* EXERCISE:
Once the line containing "1077x712 pixels." is found, copy that line and all remaining lines of the records exactly, including the last one, and add nothing.
━━━ SOURCE RECORDS ━━━
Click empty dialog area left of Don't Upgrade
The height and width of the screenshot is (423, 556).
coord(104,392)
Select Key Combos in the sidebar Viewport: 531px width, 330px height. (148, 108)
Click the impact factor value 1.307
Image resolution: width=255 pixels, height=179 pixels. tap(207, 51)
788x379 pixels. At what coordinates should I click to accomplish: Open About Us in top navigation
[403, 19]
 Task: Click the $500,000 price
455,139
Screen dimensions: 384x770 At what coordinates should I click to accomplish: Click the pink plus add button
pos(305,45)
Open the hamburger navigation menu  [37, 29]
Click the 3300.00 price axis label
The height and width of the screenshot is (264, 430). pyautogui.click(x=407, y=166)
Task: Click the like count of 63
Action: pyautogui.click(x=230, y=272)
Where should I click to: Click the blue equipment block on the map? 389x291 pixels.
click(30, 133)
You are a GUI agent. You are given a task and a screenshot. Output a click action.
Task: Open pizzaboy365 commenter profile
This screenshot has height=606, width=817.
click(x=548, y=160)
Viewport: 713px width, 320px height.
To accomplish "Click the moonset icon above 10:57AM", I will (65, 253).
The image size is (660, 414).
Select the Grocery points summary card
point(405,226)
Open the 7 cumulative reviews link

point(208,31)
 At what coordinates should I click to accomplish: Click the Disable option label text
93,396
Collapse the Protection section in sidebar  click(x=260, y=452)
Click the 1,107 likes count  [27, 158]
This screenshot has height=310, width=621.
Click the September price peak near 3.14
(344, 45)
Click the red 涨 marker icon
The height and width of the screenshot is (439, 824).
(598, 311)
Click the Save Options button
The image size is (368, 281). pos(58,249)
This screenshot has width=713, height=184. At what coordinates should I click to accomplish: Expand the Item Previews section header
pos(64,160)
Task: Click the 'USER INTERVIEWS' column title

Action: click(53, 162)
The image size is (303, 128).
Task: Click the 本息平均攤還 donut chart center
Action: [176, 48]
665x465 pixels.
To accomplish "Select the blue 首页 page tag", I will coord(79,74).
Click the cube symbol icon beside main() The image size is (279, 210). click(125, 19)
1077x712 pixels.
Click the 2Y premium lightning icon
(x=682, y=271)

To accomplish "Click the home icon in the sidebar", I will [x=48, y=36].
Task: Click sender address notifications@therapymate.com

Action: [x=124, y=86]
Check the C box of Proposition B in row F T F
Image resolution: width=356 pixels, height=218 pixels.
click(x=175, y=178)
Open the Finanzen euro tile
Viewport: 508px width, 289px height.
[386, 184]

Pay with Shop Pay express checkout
━━━
* OUTPUT FOR THIS EXERCISE:
1077x712 pixels.
Click the 2Y premium lightning icon
(x=682, y=271)

To accomplish "Click the home icon in the sidebar", I will [x=48, y=36].
Task: Click sender address notifications@therapymate.com

Action: [x=124, y=86]
Check the C box of Proposition B in row F T F
Image resolution: width=356 pixels, height=218 pixels.
click(x=175, y=178)
Open the Finanzen euro tile
Viewport: 508px width, 289px height.
[386, 184]

Pay with Shop Pay express checkout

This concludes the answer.